The next speaker, solutions architect Bikash Choudhury, expanded on PAM with specific results of Perforce testing and benchmark results over NFS vs iSCSI vs FCP. He shared very detailed read and write workload comparison graphs with response times, commit rates, etc. Lots of questions and interest in a future white paper on Perforce qualified architectures.
This event was the first time most attendees had heard of PAM, and among folks I talked to there was a huge amount of interest. In fact, this morning I heard that a user group attendee has already decided to purchase and implement the Perforce solution using the PAM card and NetApp over NFS. But - several people were disappointed that the card is only available for certain newer systems
The final presentation shifted from addressing performance within a single system (PAM) to accelerating performance throughout an entire storage environment (typically HPC) with FlexCache and the Storage Acceleration Appliance.
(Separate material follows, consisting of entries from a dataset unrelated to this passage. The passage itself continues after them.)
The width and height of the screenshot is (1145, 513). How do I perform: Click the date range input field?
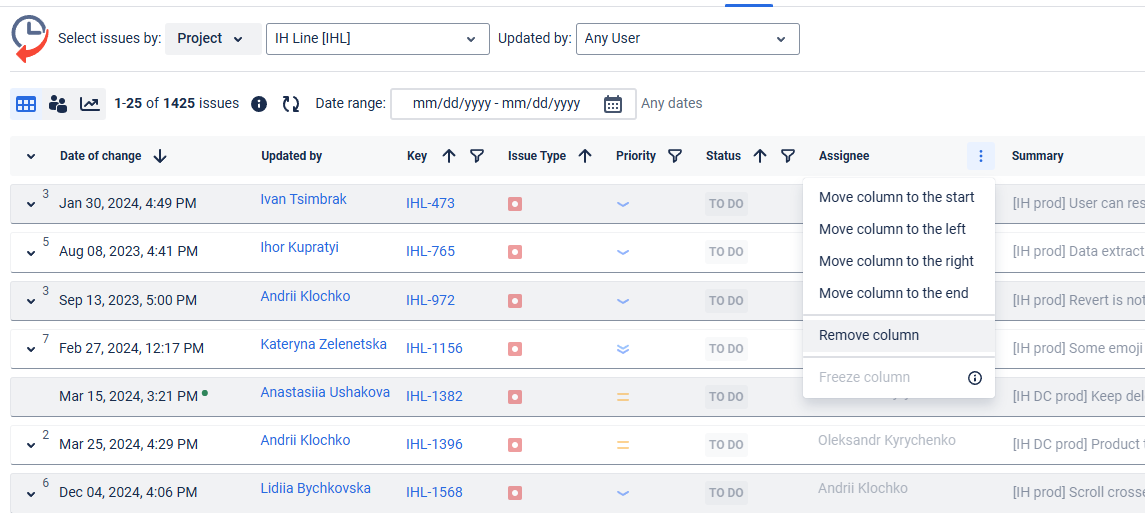(496, 104)
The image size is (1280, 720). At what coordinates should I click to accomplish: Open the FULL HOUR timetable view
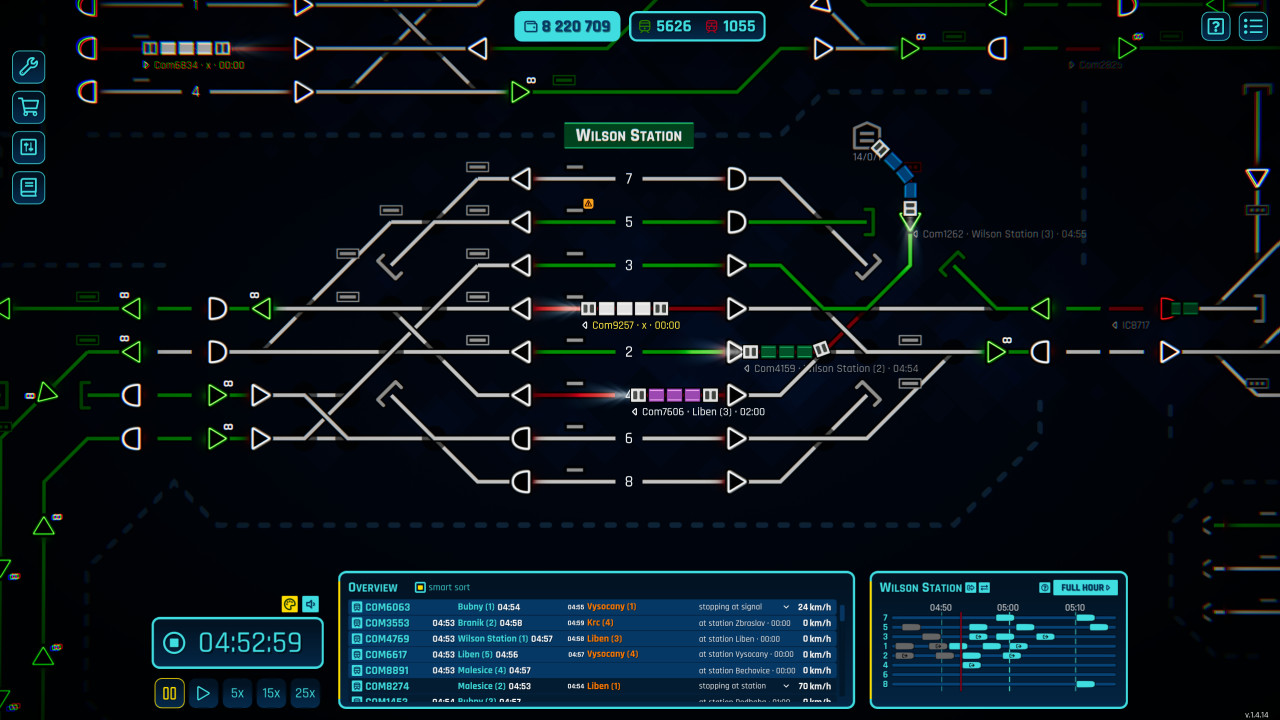point(1086,588)
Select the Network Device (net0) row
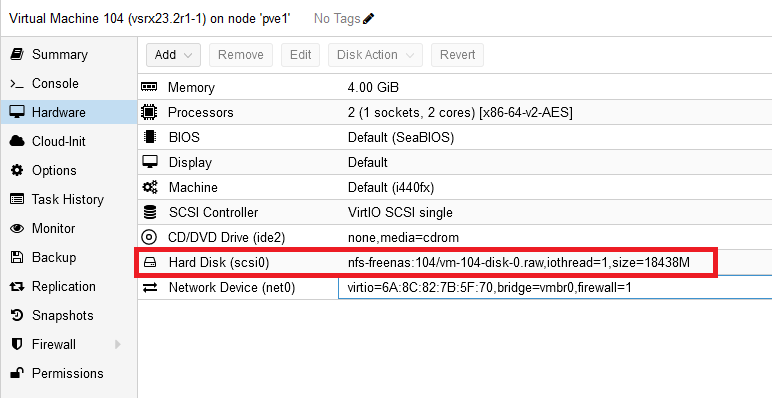Screen dimensions: 772x398 click(455, 288)
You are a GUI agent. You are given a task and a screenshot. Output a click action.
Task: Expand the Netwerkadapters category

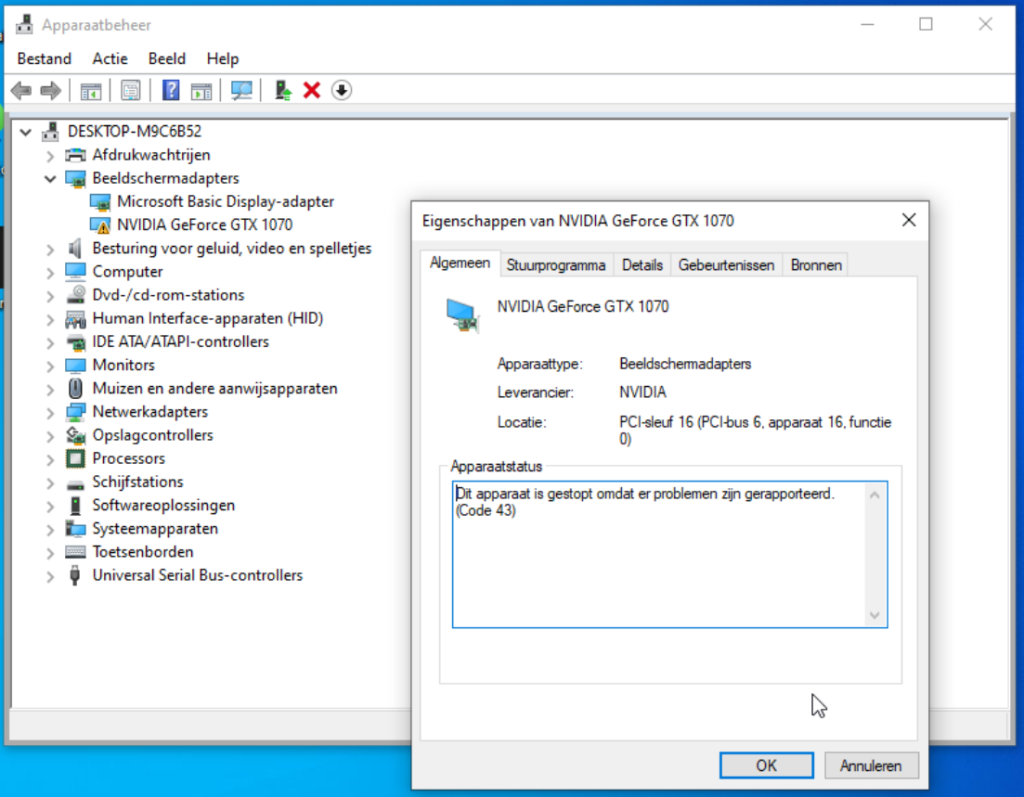click(x=50, y=412)
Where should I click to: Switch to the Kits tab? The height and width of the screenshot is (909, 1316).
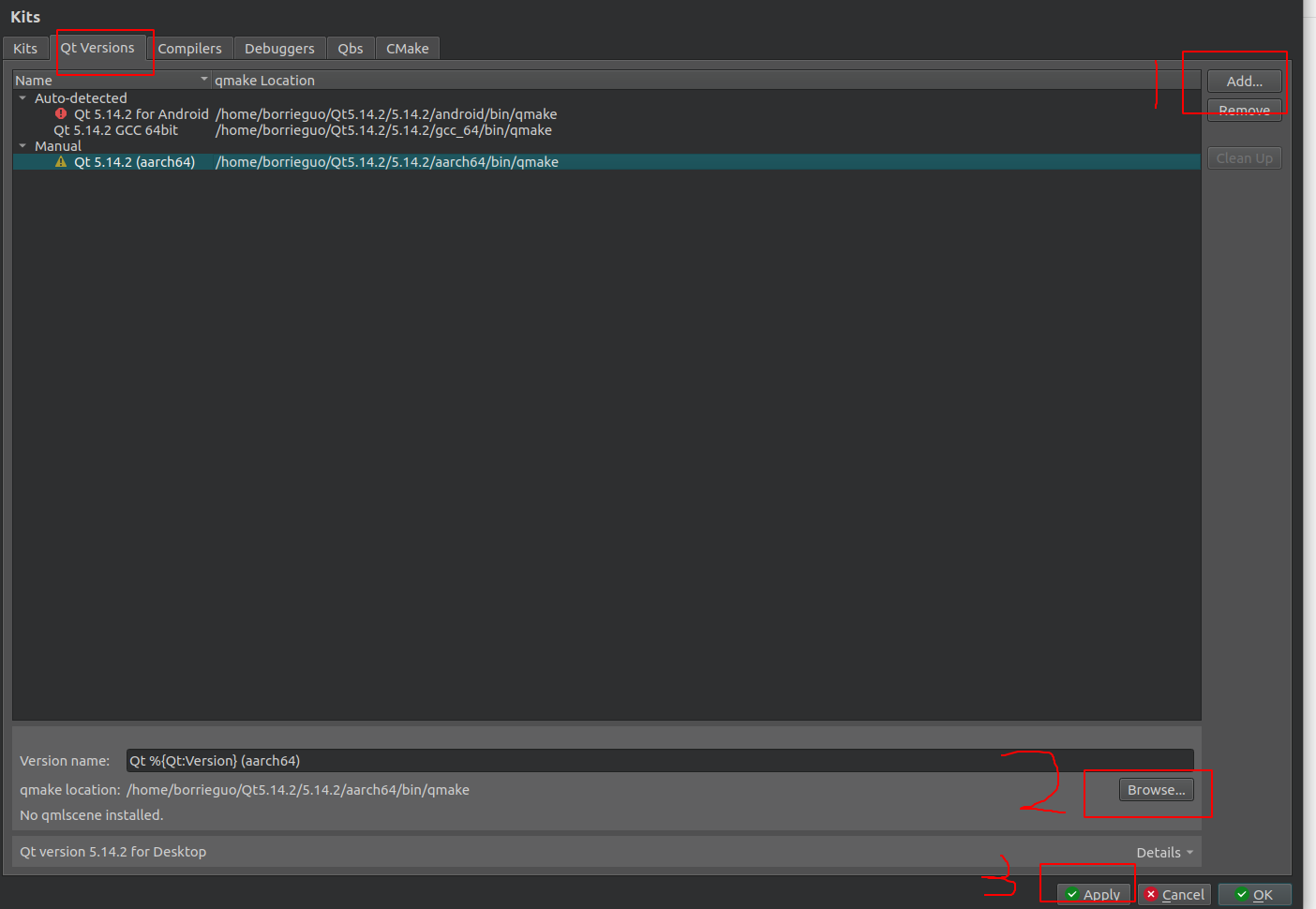(25, 48)
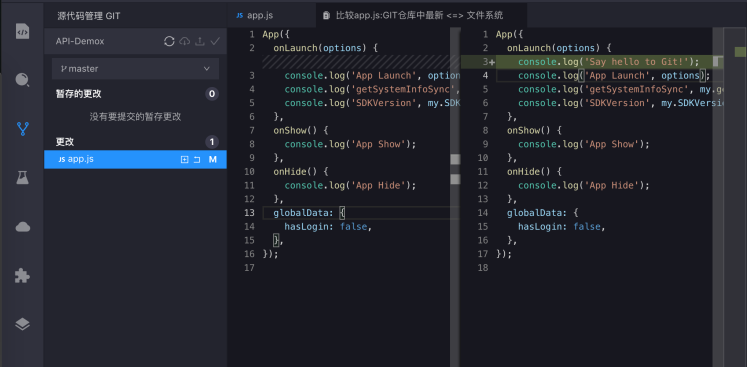747x367 pixels.
Task: Click the commit checkmark icon
Action: click(x=215, y=41)
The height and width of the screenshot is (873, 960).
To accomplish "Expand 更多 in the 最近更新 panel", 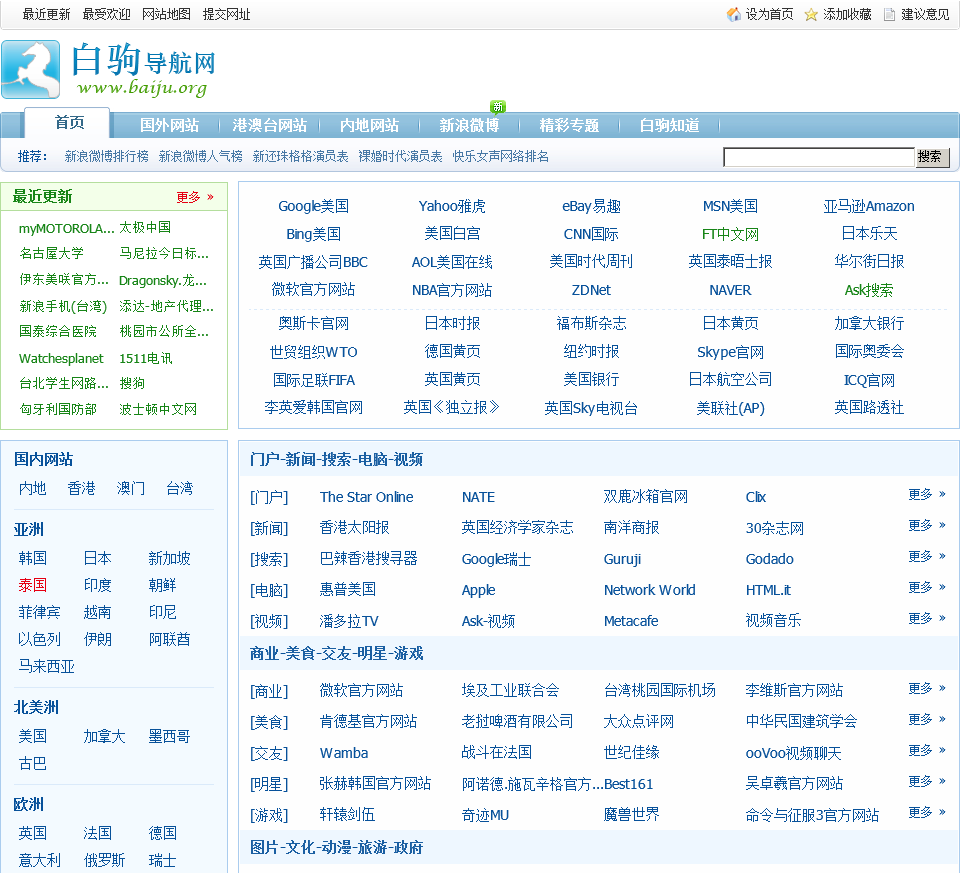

This was hosted by Marty Turner, the FlexCache Technical Marketing Engineer. Marty described how intelligent storage caching can be deployed in two primary use cases: (1) for increasing IOPS to an NFS grid, and (2) to decrease WAN latency by installing a storage cache at a remote site. A quick audience poll suggested most users were using the NFS protocol and could therefore benefit from this technology in one or both use cases. Lots of questions and discussion on both scenarios.
For folks who attended ... anything to add about the sessions? What did you think was most valuable about the evening, and how could it have been even better?